DBoth equations apply only when particles are non-interacting and at high temperature.
Van't Hoff recognized that dissolved solute particles in dilute solutions behave analogously to ideal gas molecules: they are sparsely distributed and interact minimally. Their collective tendency to move toward lower concentration creates a pressure on the membrane equivalent to the pressure ideal gas molecules exert on container walls. The analogy breaks down in concentrated solutions, just as the ideal gas law fails at high pressures.
Question 3 True / False
Osmotic pressure is the most sensitive colligative property for determining the molar mass of a large protein such as hemoglobin, even at very low concentrations.
TTrue
FFalse
Answer: True
Even a dilute 1 g/L solution of a protein with molar mass ~64,000 g/mol has a molarity of about 1.5 × 10⁻⁵ M. This produces a boiling point elevation of only ~0.00003°C — unmeasurable — but an osmotic pressure of about 0.4 mmHg, which is detectable with an osmometer.

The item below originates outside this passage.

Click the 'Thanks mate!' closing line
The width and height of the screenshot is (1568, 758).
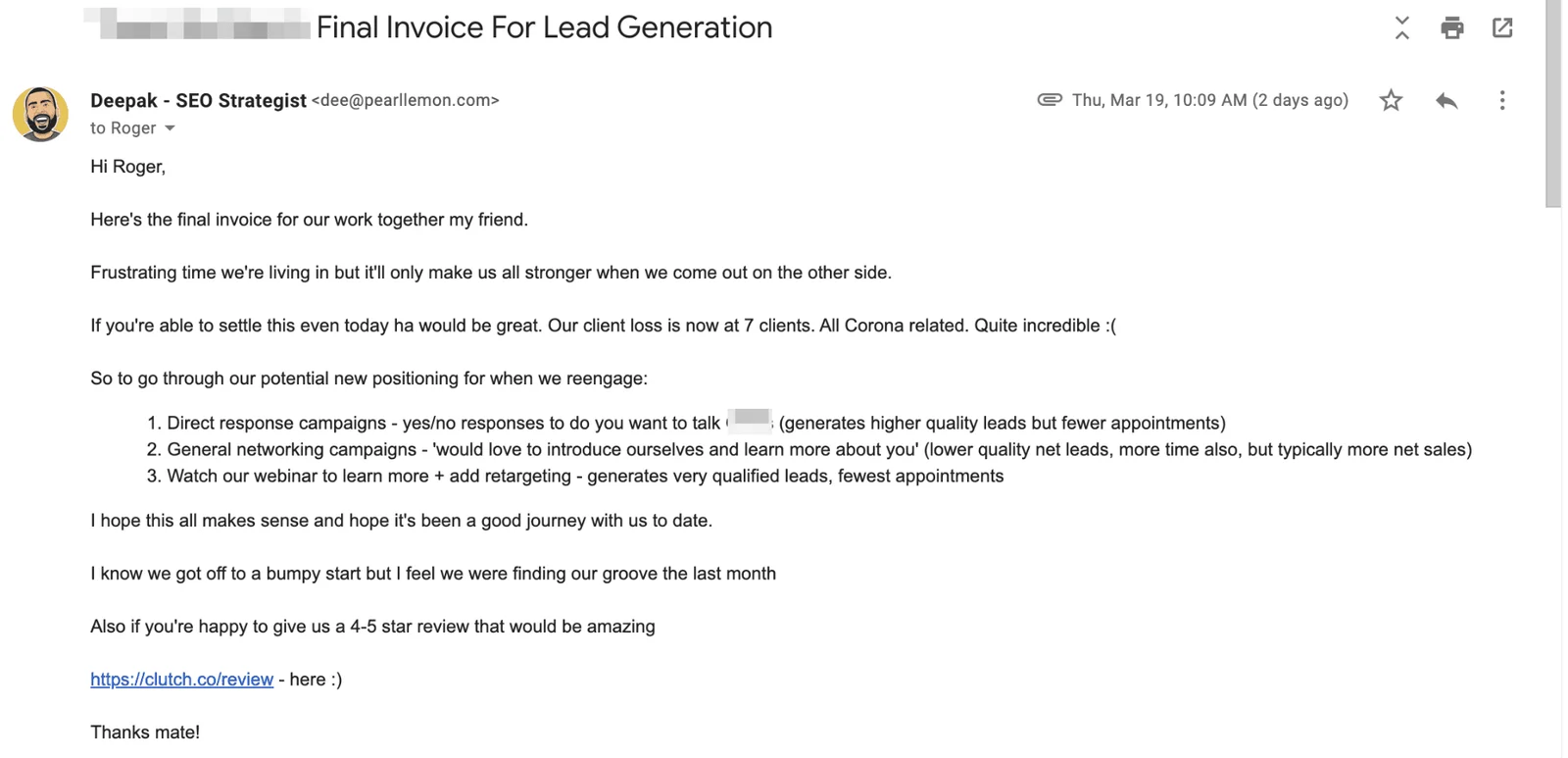pyautogui.click(x=145, y=733)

Osmotic pressure scales with MRT, and M does not depend on the molar mass of the solute.
Question 4 True / False
Adding the same mass (in grams) of glucose and NaCl to separate equal volumes of water produces solutions with equal osmotic pressures, since the same amount of solute was added.
TTrue
FFalse
Answer: False
Osmotic pressure depends on the number of dissolved particles, not mass. NaCl (molar mass ~58 g/mol) dissociates into two ions (Na⁺ and Cl⁻), giving a van't Hoff factor i ≈ 2. Glucose (molar mass ~180 g/mol) does not dissociate, so i = 1. Per gram added, NaCl produces far more moles of particles (~1/58 × 2 vs. 1/180 × 1), yielding roughly 6× more osmotic pressure per gram.
Question 5 Short Answer
Why must the van't Hoff factor i be included when calculating the osmotic pressure of an electrolyte solution like NaCl, but not for a molecular solute like glucose?
Think about your answer, then reveal below.
Model answer: The van't Hoff factor accounts for the fact that electrolytes dissociate into multiple ions when dissolved, increasing the number of solute particles beyond what the initial molarity suggests. NaCl dissociates into Na⁺ and Cl⁻, so a 0.1 M NaCl solution effectively has ~0.2 M particles, giving i ≈ 2 and doubling the osmotic pressure compared to a non-dissociating 0.1 M solute. Glucose remains as intact molecules in solution (i = 1), so no correction is needed.
The key is that osmotic pressure depends on total particle concentration. Dissociation multiplies particle count; i captures this multiplier. For strong electrolytes like NaCl, i approaches 2; for weak electrolytes it is between 1 and 2 depending on degree of dissociation.